_TASK TO COMPLETE:_
Starting with the first line below, reproduce each line exactly until you have included the one bearing "Task: Click the Call back button".

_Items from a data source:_
####

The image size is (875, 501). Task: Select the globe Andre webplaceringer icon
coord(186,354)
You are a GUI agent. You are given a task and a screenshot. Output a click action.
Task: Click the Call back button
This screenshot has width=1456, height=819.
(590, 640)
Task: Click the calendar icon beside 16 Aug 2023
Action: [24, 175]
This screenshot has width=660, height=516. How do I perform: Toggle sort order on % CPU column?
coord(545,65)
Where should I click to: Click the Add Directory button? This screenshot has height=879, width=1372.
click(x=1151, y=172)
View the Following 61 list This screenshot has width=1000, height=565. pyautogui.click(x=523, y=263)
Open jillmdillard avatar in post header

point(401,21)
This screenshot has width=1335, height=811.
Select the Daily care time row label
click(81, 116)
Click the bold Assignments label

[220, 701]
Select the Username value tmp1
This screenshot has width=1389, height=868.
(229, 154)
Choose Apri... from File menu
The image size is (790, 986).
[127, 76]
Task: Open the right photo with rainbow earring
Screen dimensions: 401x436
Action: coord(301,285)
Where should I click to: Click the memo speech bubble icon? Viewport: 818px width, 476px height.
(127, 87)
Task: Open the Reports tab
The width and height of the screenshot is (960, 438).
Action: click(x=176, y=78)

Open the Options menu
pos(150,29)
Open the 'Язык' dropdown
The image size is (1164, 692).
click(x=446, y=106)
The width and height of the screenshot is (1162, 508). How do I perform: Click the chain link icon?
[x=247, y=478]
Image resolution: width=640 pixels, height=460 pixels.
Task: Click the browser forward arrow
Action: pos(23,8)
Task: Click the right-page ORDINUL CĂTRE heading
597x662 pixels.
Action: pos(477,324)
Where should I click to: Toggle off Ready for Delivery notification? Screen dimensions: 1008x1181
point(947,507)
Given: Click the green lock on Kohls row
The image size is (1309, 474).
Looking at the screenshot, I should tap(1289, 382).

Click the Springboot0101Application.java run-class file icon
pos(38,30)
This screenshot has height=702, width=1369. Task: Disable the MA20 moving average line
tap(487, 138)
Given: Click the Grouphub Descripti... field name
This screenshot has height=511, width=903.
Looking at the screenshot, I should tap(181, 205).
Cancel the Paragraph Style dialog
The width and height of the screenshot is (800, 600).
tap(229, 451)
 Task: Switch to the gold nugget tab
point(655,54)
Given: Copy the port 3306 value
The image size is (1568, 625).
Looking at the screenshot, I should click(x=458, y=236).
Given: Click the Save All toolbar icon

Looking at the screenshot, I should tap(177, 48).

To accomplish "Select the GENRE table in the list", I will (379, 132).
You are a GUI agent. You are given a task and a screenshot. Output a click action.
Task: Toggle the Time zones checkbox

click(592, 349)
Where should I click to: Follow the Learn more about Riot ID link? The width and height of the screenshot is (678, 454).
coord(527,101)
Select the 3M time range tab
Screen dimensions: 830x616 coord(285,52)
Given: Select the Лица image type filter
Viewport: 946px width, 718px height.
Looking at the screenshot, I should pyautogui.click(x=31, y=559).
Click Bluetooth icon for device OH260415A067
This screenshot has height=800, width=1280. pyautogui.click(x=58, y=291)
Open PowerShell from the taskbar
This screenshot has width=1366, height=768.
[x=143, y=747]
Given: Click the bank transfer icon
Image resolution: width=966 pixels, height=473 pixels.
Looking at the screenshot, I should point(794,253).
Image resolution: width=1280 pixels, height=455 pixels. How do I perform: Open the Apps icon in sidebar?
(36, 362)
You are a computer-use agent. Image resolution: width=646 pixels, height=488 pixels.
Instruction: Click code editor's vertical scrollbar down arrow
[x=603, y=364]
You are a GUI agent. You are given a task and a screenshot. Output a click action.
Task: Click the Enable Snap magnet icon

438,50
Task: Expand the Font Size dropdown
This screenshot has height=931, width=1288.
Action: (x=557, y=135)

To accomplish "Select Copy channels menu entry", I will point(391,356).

####

_TASK OUTPUT:_
The image size is (875, 501). Task: Select the globe Andre webplaceringer icon
coord(186,354)
You are a GUI agent. You are given a task and a screenshot. Output a click action.
Task: Click the Call back button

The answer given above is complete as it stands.